- **OBJECTIVE**:
Pick out each line of the entries below that contains the word "Select", and copy those lines.
── SUPPLIED MATERIAL
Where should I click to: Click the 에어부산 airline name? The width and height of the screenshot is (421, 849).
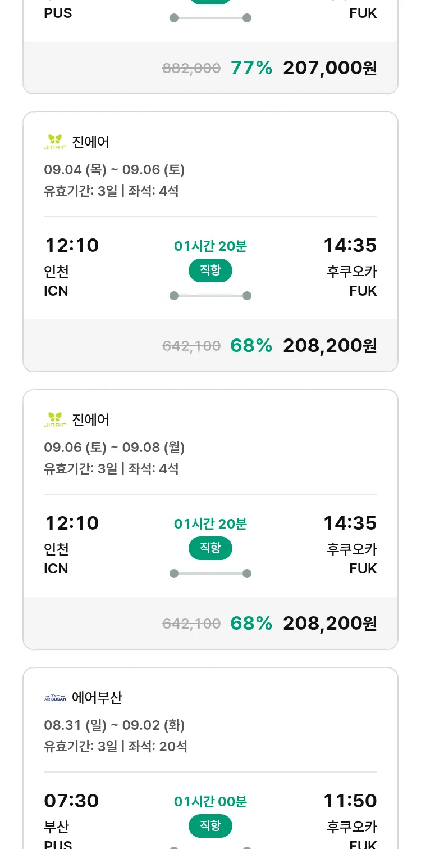(97, 698)
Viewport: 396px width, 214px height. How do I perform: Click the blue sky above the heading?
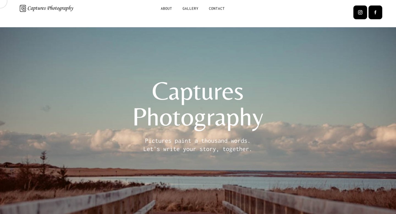click(x=198, y=52)
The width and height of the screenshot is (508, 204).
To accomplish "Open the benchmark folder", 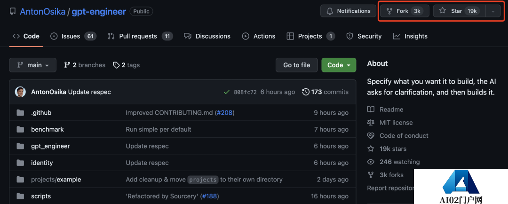I will coord(48,129).

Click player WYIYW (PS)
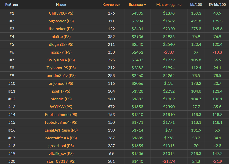tap(61, 107)
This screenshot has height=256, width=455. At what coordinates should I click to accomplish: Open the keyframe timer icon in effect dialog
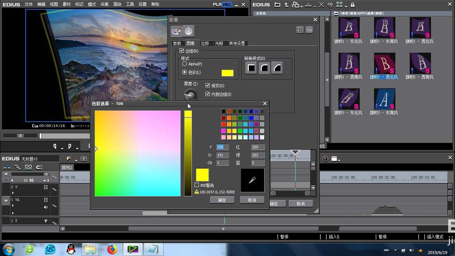[x=188, y=31]
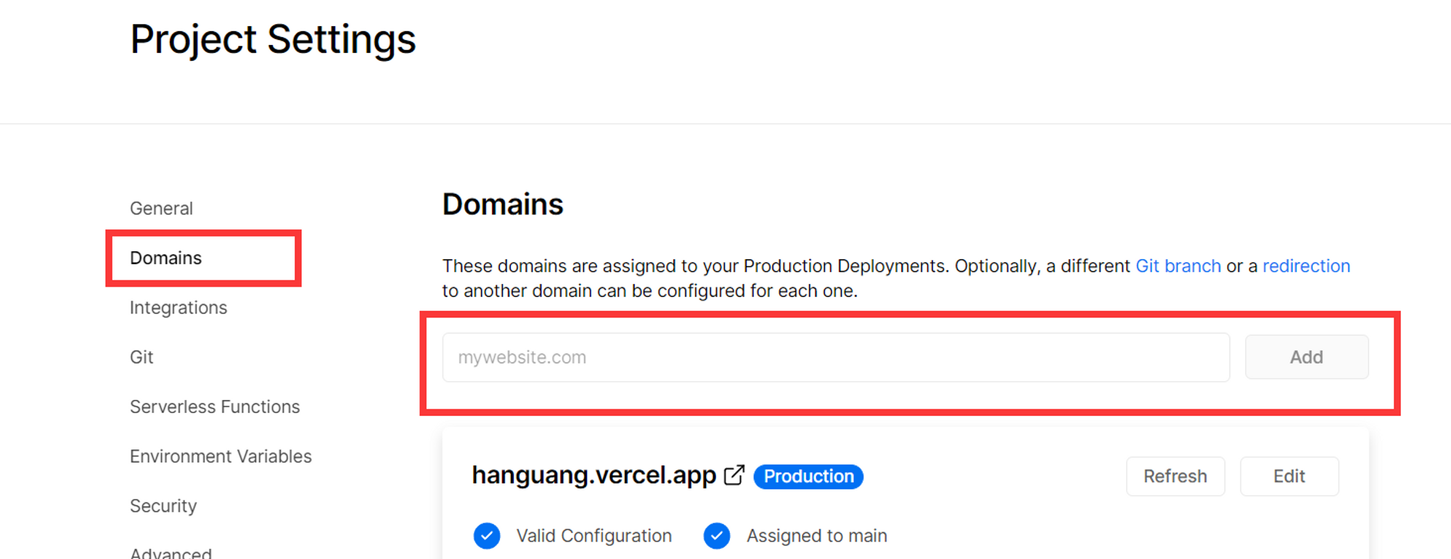The width and height of the screenshot is (1451, 559).
Task: Open Advanced settings in the sidebar
Action: tap(171, 552)
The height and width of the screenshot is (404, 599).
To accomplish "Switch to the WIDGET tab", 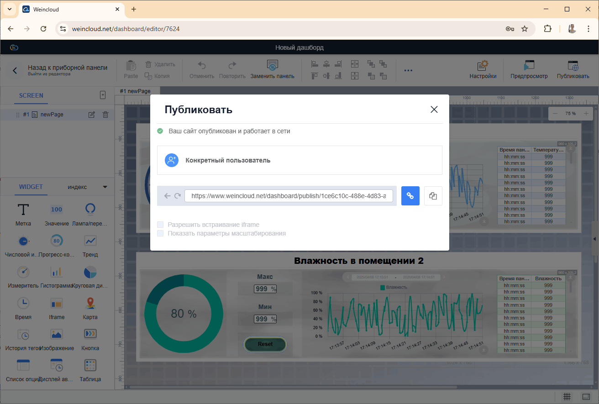I will (31, 187).
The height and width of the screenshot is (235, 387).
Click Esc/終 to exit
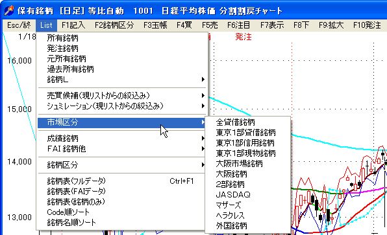click(x=19, y=25)
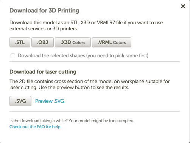The width and height of the screenshot is (190, 143).
Task: Download the model as .STL
Action: (x=20, y=42)

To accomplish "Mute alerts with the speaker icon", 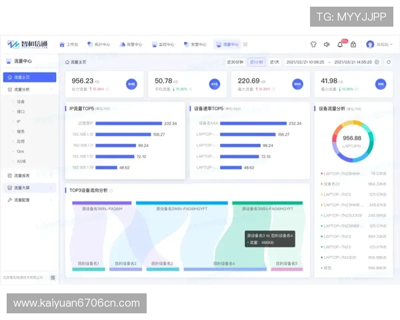I will [327, 45].
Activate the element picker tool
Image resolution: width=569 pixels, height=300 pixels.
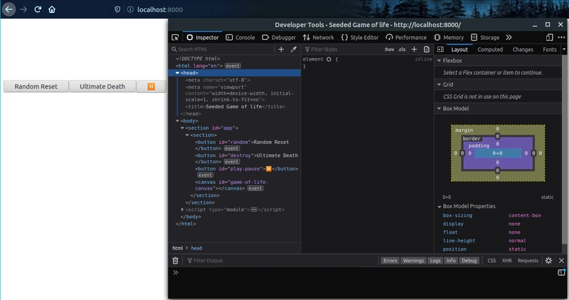click(175, 37)
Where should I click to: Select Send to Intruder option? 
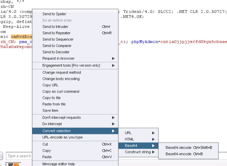55,27
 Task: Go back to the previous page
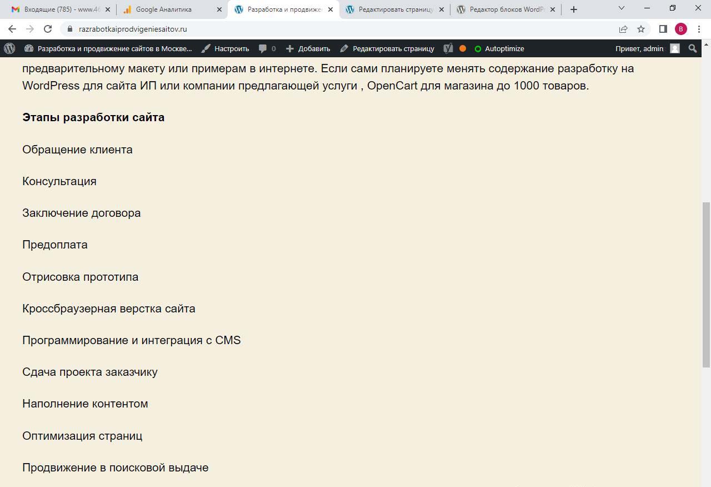point(12,29)
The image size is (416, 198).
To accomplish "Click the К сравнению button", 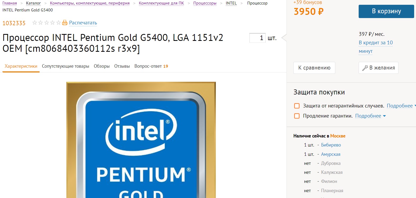I will pos(314,68).
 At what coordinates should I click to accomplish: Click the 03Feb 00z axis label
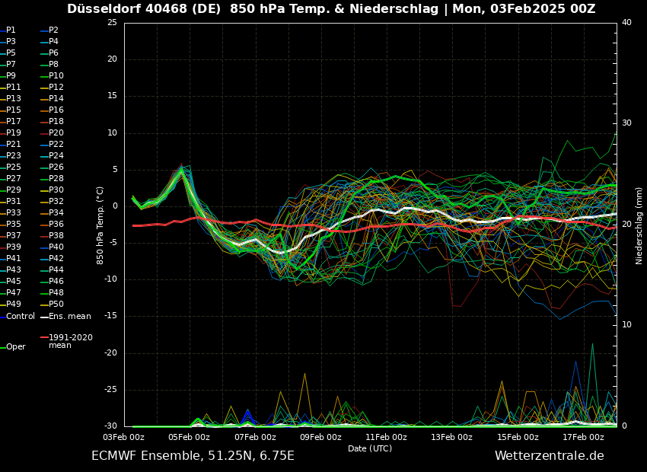tap(123, 437)
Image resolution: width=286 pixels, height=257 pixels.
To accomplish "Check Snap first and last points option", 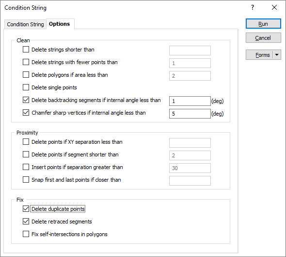I will tap(26, 179).
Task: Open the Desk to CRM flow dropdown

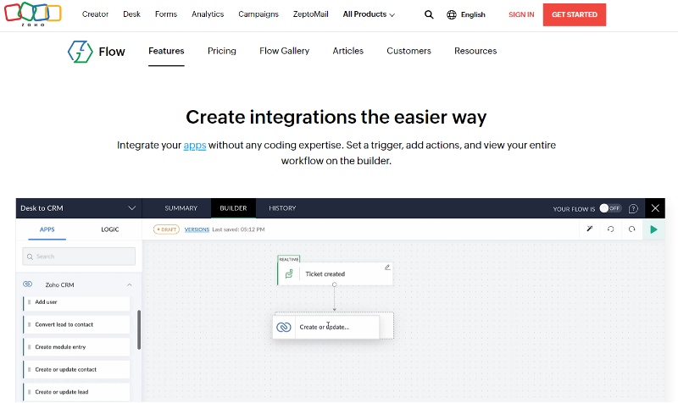Action: 131,208
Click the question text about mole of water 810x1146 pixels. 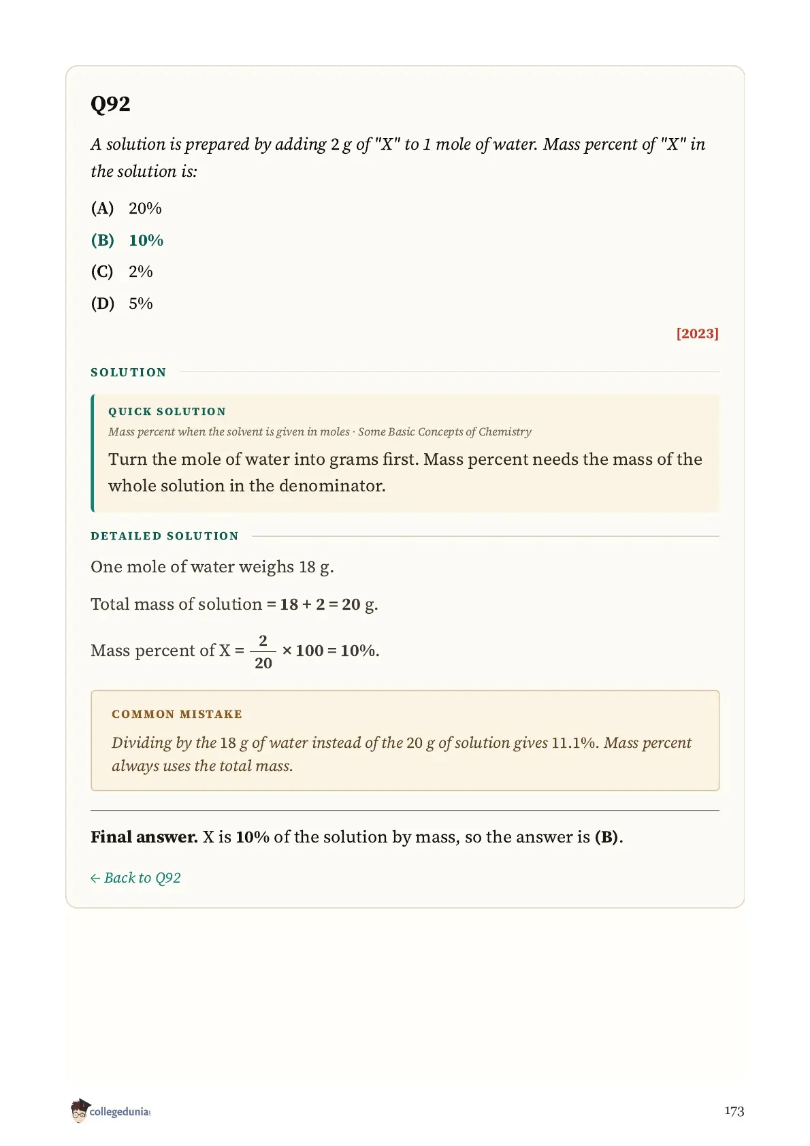coord(398,158)
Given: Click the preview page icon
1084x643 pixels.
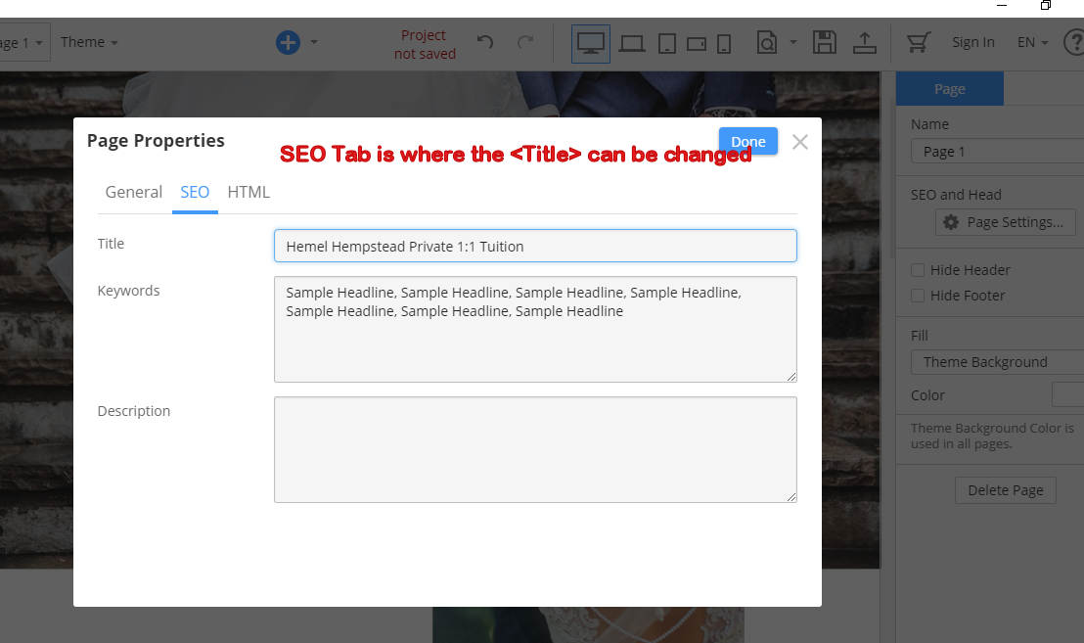Looking at the screenshot, I should coord(768,43).
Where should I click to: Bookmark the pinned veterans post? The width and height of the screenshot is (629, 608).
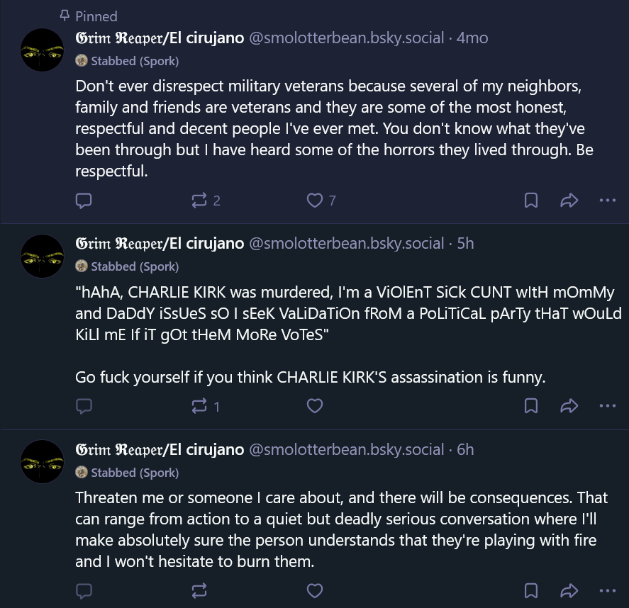coord(530,201)
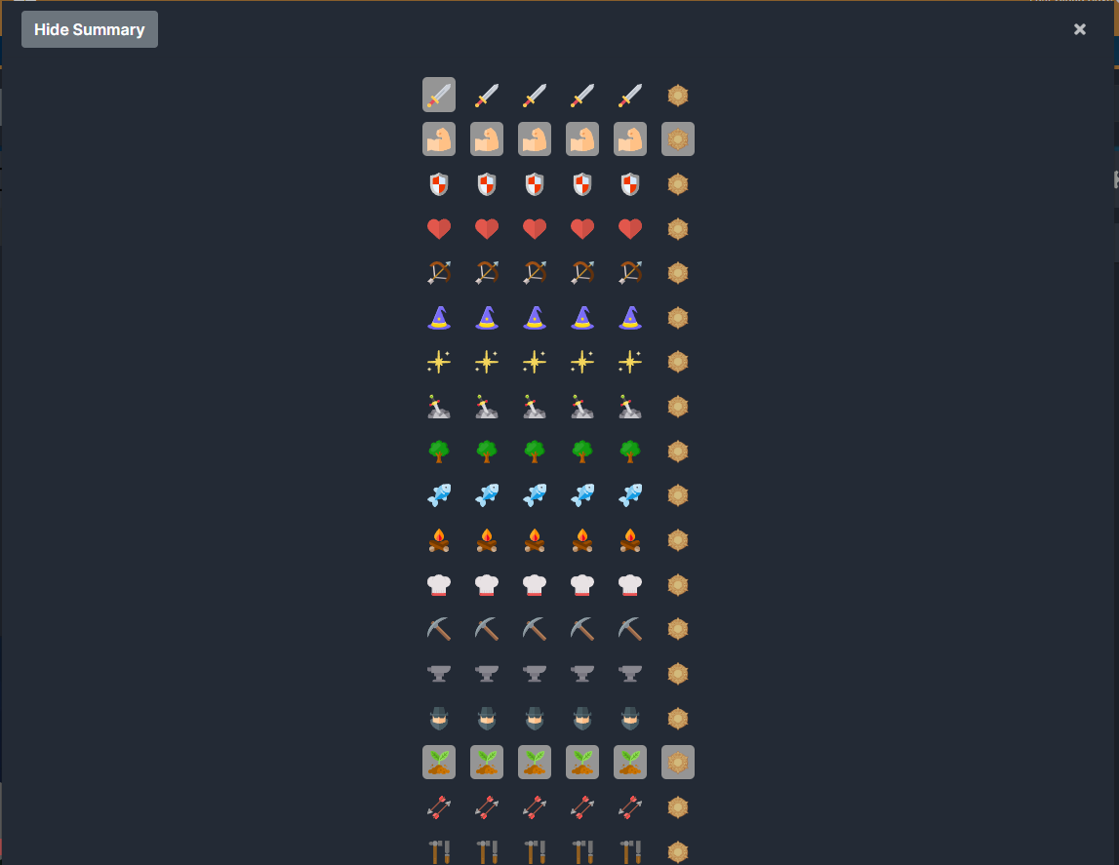
Task: Select the golden medallion in the sword-in-stone row
Action: point(677,407)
────
- **FULL ANSWER**:
Where should I click to: Select Send to Intruder option? 
Task: Select the golden medallion in the sword-in-stone row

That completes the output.